Sensitivity Analysis Sensitivity analysis helps to test the sensitivity of the optimum solution with respect to changes of the coefficients in the objective function, coefficients in the constraints inequalities, or the constant terms in the constraints. For Example in the case study discussed: The actual selling prices (or market values) of the two products may vary from time to time. Over what ranges can these prices change without affecting the optimality of the present solution? Will the present solution remain the optimum solution if the amount of resources is suddenly changed because of shortages, machine failures, or other events? The amount of each type of resources needed to produce one unit of each type of product can be either increased or decreased slightly. Will such changes affect the optimal solution ?

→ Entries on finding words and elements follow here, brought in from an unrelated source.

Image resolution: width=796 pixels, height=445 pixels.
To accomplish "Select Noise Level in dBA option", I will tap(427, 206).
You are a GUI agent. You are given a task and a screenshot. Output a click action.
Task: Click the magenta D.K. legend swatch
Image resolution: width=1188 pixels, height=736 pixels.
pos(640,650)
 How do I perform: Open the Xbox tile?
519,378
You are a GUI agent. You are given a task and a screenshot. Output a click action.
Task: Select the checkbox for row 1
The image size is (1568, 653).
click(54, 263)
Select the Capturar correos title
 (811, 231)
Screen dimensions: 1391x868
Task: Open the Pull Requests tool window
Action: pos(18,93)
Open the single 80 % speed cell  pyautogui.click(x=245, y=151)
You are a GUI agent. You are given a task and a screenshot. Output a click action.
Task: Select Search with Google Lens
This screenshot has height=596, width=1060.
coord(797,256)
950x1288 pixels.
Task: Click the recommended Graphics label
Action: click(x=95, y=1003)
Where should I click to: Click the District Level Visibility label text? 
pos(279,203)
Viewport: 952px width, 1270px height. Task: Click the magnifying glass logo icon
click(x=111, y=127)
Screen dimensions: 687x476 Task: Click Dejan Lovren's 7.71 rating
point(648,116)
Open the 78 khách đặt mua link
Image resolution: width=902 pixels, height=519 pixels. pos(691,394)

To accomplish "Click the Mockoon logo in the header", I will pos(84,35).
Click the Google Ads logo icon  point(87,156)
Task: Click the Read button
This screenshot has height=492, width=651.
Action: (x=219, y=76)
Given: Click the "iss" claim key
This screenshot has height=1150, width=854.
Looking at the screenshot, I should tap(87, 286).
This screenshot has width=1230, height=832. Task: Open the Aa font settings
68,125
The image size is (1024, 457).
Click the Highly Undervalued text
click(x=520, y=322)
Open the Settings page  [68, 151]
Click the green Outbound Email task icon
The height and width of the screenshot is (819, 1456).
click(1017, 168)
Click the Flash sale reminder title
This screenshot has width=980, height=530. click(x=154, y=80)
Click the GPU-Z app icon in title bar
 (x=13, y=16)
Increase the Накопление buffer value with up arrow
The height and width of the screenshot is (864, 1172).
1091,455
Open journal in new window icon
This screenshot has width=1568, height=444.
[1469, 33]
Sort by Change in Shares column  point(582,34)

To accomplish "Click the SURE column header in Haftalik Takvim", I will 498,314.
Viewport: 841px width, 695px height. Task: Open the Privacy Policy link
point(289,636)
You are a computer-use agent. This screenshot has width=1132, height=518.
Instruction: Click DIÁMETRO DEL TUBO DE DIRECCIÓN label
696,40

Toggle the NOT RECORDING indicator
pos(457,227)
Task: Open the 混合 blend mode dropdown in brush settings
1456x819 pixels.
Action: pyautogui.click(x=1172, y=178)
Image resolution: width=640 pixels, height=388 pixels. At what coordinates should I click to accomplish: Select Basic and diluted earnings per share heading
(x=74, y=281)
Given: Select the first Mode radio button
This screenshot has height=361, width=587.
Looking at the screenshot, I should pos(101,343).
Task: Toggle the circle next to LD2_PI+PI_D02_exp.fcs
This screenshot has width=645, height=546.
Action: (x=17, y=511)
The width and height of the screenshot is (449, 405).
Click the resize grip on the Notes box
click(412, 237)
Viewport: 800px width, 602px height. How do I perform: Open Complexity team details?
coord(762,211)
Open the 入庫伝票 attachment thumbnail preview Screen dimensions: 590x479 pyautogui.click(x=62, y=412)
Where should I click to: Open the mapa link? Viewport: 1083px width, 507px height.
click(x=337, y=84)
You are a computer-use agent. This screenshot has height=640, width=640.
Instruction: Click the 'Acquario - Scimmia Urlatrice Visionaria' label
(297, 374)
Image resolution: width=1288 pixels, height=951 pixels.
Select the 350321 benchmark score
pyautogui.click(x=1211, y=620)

Complications in Simplex Method (1) An objective function to be minimized instead of maximized. Greater-than-or-equal-to constraints. Equalities instead of inequalities for constraints. Decision variables unrestricted in signs. Zero constants on the right-hand side of one or more constraints. Some or all decision variables must be integers. Non-positive constants on the right-hand side of the constraints. More than one optimal solution, that is, multiple solutions such that there is no unique optimal solution.

Complications in Simplex Method (2) The constraints are such that no feasible solution exists. The constraints are such that one or more of the variables can increase without limit and never violate a constraint (i.e., the solution is unbounded). Some or all of the coefficients and right-hand-side terms are given by a probability distribution rather than a single value.